> [EXERCISE PROMPT]: Transcribe the entries in full, keeping each word as it is.

══════════════════════════════

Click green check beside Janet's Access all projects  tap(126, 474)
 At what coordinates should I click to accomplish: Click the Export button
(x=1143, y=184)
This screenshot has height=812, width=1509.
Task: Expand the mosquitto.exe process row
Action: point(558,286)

══════════════════════════════

> [ANSWER FOR THE TASK]:
Click green check beside Janet's Access all projects  tap(126, 474)
 At what coordinates should I click to accomplish: Click the Export button
(x=1143, y=184)
This screenshot has height=812, width=1509.
Task: Expand the mosquitto.exe process row
Action: point(558,286)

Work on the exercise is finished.